ORDER AND FINAL JUDGMENT ON THE NON-JURY VERDICT

And now to wit, June 26,2009, upon due consideration of Defendants’ motions for post-trial relief and in accordance with the foregoing memorandum, said post-trial motions are denied.

In addition, final judgment is entered in accordance with the non-jury verdict and decision of December 4, 2008 as explained by our above memorandum and as modified by the stipulation and order of May 22, 2009 which modified section IV, 1(e) of said December 4,2008 non-jury decision.

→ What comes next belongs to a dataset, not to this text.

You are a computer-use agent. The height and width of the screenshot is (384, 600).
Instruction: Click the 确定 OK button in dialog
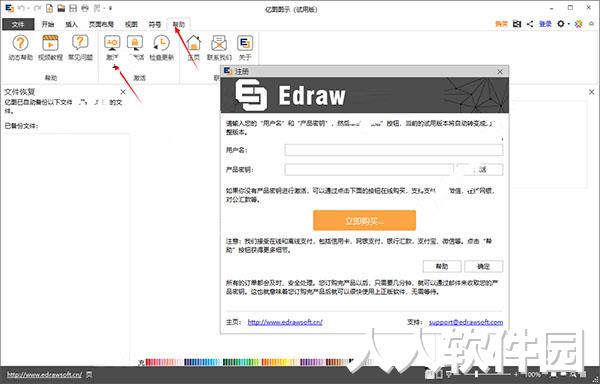[x=483, y=266]
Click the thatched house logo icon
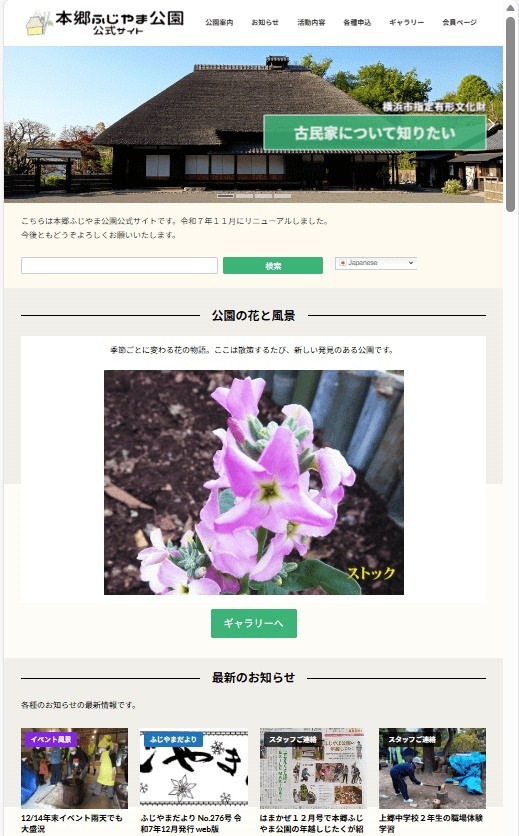The height and width of the screenshot is (836, 519). (38, 23)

. Nor can the developers hide behind permits like those issued by the Department of Environmental Protection which state “nothing in this permit shall be construed to preclude the institution of any legal action or relieve the permittee or co-permittee from any responsibilities, liabilities or penalties established pursuant to any applicable state law ... see approval of coverage under the NPDES general permit for discharge of stormwater associated with construction activities (PAG 2 — plaintiffs’ motion for summary judgment, exhibit E page 8 of 12),

. The development agreement provides in pertinent part:

“All infrastructure shall be dedicated to the city upon final completion and acceptance of the city engineer.” (See CIDC-1 ’s exhibit no. 5, paragraph 1.)

. We agree with plaintiffs that even though they discontinued their claim against the SRA, there was nothing preventing CIDC-1 or any of the other defendants from filing a joinder complaint against and asserting their own claims against the SRA.